The building retains its original modest façade with dressed stone archway and stone hood mouldings, although it has lost its original doors and windows and had many original materials replaced internally during recent renovations. A modern single-storey extension abuts the rear elevation. Dormers were replaced in 1990 and skylights installed in 1999.
Arthur Street was constructed in stages throughout the first half of the nineteenth century. The earliest houses, appearing on the 1833 Ordnance Survey map and dating from the 1820s, were erected to accommodate workers and tenants of the Downshire Estate. The town plan of circa 1834 identifies six dwellings on the street. By the second edition Ordnance Survey map of 1858, the remainder of the street as it appears today is shown. The earliest phase used random rubble masonry with granite mouldings and arched alleyways. A second phase of four dwellings, using sandstone in place of granite with squared galletted rubble walling, followed. The later part of the street, including number 18, was constructed circa 1850 using more regularly cut stone laid to courses.
This building, as part of the later half of the street, was identified in Griffith's Valuation of 1862 under the ownership of John Smith, valued at £2 15 shillings. The valuer noted that rents were "moderate". The house was valued slightly higher than its neighbouring properties, as it claimed ownership of the passageway and enjoyed an additional bedroom located above it. Occupiers changed hands various times thereafter. All houses on Arthur Street originally came with a rear yard containing a pit for household waste and a dry toilet. Coal was typically stored in a hole under the stairs adjacent to the living room, and water was supplied from either a tap at the top of Arthur Street or a pump at the end of Wapping Street.

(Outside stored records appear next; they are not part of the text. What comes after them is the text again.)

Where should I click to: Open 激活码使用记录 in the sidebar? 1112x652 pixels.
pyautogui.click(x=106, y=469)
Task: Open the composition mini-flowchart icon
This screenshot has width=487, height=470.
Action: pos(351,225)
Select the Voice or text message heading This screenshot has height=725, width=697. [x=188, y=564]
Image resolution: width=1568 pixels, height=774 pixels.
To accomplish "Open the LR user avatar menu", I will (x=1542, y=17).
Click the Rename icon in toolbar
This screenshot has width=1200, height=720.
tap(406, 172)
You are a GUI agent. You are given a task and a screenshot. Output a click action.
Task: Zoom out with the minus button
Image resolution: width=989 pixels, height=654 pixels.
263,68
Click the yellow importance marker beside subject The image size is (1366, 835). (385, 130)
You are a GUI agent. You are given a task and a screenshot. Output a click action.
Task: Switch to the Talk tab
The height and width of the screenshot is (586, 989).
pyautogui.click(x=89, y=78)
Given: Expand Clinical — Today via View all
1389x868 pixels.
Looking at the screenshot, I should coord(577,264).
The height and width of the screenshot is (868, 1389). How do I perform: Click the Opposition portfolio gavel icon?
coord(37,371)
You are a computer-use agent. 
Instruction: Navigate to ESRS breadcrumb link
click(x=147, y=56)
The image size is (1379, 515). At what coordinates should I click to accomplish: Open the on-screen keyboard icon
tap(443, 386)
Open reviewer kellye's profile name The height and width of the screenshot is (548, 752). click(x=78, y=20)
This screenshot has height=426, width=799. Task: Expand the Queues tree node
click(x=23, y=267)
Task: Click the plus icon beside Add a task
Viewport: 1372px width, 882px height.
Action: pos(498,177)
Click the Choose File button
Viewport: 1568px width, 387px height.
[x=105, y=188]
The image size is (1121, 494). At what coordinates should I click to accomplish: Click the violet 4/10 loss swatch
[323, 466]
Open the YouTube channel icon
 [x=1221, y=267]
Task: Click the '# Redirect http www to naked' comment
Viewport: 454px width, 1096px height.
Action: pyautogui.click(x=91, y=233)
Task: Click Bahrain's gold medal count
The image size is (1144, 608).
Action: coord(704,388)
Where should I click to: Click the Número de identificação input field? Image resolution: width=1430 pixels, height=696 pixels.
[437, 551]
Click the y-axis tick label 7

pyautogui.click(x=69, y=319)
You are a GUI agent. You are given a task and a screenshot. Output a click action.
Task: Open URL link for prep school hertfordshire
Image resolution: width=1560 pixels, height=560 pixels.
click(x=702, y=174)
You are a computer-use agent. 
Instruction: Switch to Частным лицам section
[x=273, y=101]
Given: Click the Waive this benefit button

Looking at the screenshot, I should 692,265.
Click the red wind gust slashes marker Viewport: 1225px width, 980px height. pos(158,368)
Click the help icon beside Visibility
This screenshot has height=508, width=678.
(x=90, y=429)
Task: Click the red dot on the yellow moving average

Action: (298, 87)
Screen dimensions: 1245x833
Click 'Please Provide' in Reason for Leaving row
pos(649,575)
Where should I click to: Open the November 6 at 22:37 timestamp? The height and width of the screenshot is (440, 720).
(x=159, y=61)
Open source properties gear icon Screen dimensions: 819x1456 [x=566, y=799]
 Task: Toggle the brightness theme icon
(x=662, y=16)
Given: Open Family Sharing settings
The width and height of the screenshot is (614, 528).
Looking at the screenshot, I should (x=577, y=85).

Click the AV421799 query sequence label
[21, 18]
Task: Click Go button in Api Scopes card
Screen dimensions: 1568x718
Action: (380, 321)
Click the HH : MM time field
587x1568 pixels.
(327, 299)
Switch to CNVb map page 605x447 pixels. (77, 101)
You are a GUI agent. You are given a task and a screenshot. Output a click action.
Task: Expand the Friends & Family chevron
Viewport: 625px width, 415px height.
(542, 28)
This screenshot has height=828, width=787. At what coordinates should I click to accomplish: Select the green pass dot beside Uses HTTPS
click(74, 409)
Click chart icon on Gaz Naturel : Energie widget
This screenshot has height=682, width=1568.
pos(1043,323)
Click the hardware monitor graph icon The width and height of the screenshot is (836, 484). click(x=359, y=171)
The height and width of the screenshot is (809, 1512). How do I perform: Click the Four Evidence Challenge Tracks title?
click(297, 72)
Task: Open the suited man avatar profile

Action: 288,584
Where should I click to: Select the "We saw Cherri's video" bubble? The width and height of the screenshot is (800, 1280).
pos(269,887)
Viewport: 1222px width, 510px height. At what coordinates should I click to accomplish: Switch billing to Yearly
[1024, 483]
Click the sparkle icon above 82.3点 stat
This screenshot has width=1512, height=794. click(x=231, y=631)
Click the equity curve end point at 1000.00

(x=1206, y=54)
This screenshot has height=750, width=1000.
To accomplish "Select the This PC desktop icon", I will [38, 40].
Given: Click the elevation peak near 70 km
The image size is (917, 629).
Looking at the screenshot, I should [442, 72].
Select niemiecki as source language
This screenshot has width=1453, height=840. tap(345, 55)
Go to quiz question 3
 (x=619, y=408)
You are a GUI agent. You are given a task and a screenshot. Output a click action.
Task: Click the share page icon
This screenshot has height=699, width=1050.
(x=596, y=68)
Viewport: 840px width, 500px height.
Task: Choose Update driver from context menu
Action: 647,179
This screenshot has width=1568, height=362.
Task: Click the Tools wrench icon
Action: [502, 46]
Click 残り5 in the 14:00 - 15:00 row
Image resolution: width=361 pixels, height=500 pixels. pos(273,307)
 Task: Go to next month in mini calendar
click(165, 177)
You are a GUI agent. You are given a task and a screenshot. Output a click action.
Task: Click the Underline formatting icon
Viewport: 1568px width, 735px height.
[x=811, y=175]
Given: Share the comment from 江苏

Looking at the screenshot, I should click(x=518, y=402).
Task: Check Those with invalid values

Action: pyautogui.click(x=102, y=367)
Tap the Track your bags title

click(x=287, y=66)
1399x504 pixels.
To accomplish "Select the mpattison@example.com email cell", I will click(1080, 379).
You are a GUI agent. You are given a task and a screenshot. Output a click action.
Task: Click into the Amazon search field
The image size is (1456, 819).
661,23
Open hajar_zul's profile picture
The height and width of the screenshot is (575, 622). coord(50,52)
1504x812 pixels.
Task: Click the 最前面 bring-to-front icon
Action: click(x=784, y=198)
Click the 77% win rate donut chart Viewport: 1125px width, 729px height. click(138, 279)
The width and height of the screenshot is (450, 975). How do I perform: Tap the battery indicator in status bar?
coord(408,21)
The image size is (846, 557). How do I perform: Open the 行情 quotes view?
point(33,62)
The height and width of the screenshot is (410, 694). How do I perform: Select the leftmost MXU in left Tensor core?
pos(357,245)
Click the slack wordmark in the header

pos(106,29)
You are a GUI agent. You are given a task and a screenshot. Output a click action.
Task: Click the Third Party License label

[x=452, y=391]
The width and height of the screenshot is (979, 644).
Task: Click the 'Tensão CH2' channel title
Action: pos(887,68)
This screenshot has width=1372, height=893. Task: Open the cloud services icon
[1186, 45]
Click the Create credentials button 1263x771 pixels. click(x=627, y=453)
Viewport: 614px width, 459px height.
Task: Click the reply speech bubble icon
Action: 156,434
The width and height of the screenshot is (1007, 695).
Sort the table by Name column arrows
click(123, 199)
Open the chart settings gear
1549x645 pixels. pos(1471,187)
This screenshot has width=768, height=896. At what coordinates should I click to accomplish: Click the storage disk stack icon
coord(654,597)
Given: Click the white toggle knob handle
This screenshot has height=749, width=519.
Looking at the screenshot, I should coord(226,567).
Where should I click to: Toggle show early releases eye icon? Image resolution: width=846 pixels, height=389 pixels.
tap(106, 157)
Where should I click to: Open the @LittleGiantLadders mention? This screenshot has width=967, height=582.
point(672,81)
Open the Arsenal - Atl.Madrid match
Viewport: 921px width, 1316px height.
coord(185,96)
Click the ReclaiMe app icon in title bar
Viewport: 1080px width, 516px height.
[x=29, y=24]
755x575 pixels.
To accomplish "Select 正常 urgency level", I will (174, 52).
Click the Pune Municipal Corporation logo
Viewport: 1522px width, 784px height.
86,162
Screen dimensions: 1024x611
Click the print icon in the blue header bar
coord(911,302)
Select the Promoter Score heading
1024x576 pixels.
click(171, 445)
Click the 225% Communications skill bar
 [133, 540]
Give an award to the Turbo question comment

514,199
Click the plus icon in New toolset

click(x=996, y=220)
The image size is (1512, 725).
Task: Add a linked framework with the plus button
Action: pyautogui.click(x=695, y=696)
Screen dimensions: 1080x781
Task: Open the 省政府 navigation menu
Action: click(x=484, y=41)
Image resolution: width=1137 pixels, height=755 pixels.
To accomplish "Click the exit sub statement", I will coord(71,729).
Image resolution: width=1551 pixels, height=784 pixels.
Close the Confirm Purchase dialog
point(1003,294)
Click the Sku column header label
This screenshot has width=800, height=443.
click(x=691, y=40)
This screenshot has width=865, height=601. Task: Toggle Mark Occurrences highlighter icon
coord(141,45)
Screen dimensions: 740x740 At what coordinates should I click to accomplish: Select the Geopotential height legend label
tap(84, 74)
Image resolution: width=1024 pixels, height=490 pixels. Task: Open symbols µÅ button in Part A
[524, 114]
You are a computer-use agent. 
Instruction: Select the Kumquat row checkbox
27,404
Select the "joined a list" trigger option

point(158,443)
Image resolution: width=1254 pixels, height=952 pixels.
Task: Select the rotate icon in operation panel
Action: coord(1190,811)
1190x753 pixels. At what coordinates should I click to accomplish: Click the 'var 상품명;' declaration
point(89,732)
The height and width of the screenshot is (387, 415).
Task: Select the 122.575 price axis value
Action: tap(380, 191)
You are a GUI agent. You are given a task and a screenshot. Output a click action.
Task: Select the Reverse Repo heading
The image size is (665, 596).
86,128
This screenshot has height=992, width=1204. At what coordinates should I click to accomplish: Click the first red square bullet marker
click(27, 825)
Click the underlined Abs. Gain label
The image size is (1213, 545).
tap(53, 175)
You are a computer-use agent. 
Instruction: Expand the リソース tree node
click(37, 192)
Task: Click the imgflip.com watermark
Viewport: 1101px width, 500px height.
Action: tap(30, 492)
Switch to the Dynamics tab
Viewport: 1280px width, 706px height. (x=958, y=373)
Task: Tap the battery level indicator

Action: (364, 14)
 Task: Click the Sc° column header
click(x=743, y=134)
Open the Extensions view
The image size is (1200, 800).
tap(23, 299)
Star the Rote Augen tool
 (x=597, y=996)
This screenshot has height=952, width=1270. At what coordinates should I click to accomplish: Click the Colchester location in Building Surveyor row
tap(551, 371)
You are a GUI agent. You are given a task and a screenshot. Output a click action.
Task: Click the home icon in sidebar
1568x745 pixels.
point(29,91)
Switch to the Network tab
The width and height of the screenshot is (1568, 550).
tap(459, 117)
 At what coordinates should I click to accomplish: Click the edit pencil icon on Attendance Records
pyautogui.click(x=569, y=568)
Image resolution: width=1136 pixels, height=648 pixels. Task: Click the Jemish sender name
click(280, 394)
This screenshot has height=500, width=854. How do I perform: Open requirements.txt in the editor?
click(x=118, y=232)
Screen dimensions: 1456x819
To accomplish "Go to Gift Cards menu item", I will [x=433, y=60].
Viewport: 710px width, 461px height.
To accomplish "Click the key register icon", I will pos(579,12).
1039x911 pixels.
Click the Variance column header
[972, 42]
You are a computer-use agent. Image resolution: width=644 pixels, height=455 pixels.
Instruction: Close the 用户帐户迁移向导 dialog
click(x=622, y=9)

Number 18 was listed in 1974. Despite twentieth-century alterations and additions, it constitutes an important part of the overall character of Arthur Street, forming part of a pair of matching terraces lining the street. The street is accessed by a single entrance from Ballynahinch Street, with the other end closed by a large rubble masonry wall, which formerly contained an arched opening now infilled.